Protective role of polyethylene glycol 35 against hepatic cold and warm ischemia

• Autores: Rui Gonçalo Teixeira da Silva
• Directores de la Tesis: Joan Roselló Catafau (dir. tes.), Carlos Palmeira (codir. tes.), Teresa Carbonell i Camós (tut. tes.)
• Lectura: En la Universitat de Barcelona ( España ) en 2022
• Idioma: inglés
• Tribunal Calificador de la Tesis: Paulo Jorge Gouveia Simöes da Silva Oliveira (presid.), Daniel Closa Autet (secret.), Joan Ramon Torrella Guio (voc.)

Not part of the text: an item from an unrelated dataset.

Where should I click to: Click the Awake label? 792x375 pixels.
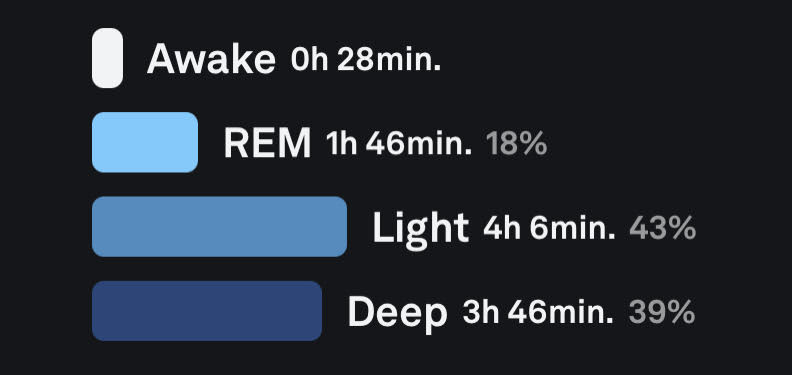pyautogui.click(x=211, y=59)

• Programa de doctorado: Programa de Doctorado en Biomedicina por la Universidad de Barcelona
• Materias:
  • Ciencias médicas
    • Ciencias de la nutrición
      • Metabolismo energético
    • Patología
      • Patología experimental
    • Cirugía
      • Cirugía de los trasplantes
• Enlaces
  • Tesis en acceso abierto en:  TESEO  TDX 
• Resumen

  • Steatotic livers are considerably more prone to IRI, in which turn, it is known to impair mitochondrial function. Our working hypothesis lies on the fact that impaired mitochondrial function and reduced protection against oxidative stress are increased risk of complications of hepatic surgery in NAFLD patients. Thus, the main challenges in this field are based on the identification of new pharmacological interventions for enhancing hepatic mitochondrial function and capacity for a better clinical outcome of hepatectomy. The main objective of this doctoral thesis is evaluating the possible protective role of PEG35 against hepatic cold and warm ischemia using different experimental models, more specifically: 1- Understand the role that PEG35 plays in the IGL solutions. In particular, we analyzed the efficacy of fatty liver cold storage using three solution, IGL-0, IGL-1 and IGL-2 containing 0 g/L, 1g/L and 5 g/L of PEG35, respectively (Study 1). 2- Explore a possible synergetic effect on the mitochondria, where PEG35 could enhance HOPE protection, by using the new IGL-2 solution (Study 2). 3- Highlight the use of PEG35-containing solutions as a key factor for hepatic and mitochondrial protection (Study 3). 4- Investigate the utility of PEG35 pharmacological intervention to decipher the mechanisms underlying PEG35 preconditioning-induced protection against IRI, using a model of hypoxia/reoxygenation injury in human hepatoma cell line (Study 4).